You are going to die. Maybe not today, maybe not tomorrow, but it’s inevitable.

You. Will. Die.

That kind of sucks huh? Today’s fear is something that’s been on my mind lately; death. How depressing is that statement? I don’t necessarily fear death, but I am aware that it will find me one way or another. Today is my 30th birthday. Have I hit the midpoint? Do I have 30 more years in these rattles bones of mine? Are my organs up to the task of keeping me alive? If I do have 30 more years to kick around, are they going to better than the last 30 or worse? Who knows, and more importantly, who cares? That’s where thanatophobia comes in. As a side note how fucking cool is that word; thanatophobia. The fear of death is the fear of the unknown.

Most people who fear death are religious. I’ve often thought that the reason I don’t fear death is that I’m agnostic. I don’t believe in an afterlife. I don’t believe in the notion that what we do in the world matters once we are gone. I am however grateful that most people do not share my beliefs … and I certainly won’t push them on anyone. If there was no fear of punishment after death, there would be nothing to hold back the flood of the evils that man can accomplish. Fear of hell, or whatever negative post death location you believe in, keeps most people in line. Despite what one faith says over another, no one knows. It’s nice to think there is a heaven but I’ve never been able to make the connection from fantasy to reality in my head.
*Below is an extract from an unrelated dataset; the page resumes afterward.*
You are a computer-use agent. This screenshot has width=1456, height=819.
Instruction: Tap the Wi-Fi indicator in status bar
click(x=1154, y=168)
I’m so unafraid of death that I pre-purchased my headstone … I had to guess on the date. I figured if I’m wrong, I may as well be way off and make people in the future think I was near immortal.

We’ve yet to discuss it, but fear is the greatest of all motivators. Why don’t you tell your boss that he/she is a useless fuck-wad that couldn’t do your job? Fear of being fired. Why don’t you talk to the pretty girl at the bar? Fear of being rejected or humiliated. Why do you drive the speed limit? Fear of getting a ticket. Why don’t you engage in coitus with Courtney Love? Fear of disease. Unlike all those other fears that can be avoided depending on behavior, death comes for us all. Why don’t you break into a convent and rape and murder nuns? Fear of hell … and prison I guess.

The fear or awareness of death is something we all share. I can’t understand why a person would fear butterflies. I can’t fathom the mindset of a person that fears trees. However, since I’m going to die, I understand the mind that fears death. The other part of thanatophobia is the fear of the death of others. I am a single male in my 30’s (oh god, that number looks big). I am still very selfish. There is no one out there whose death I fear. Sure I have both my parents, and while I know that their deaths will suck, I don’t fear it. However, for the people who fear the death of others, it’s not the fear of the unknown that gets them, but the futility to stop death that drives the fear.

THE ANSWER: There is nothing to be done. You have to step back, realize that you are essentially a parasitic organism living on a dust speck in the back-ass part of the universe. One you realize that you mean next to nothing and awaken to the fact that no one has the answers, you start to feel better. In short, control what you can control, don’t worry about the shit you can’t.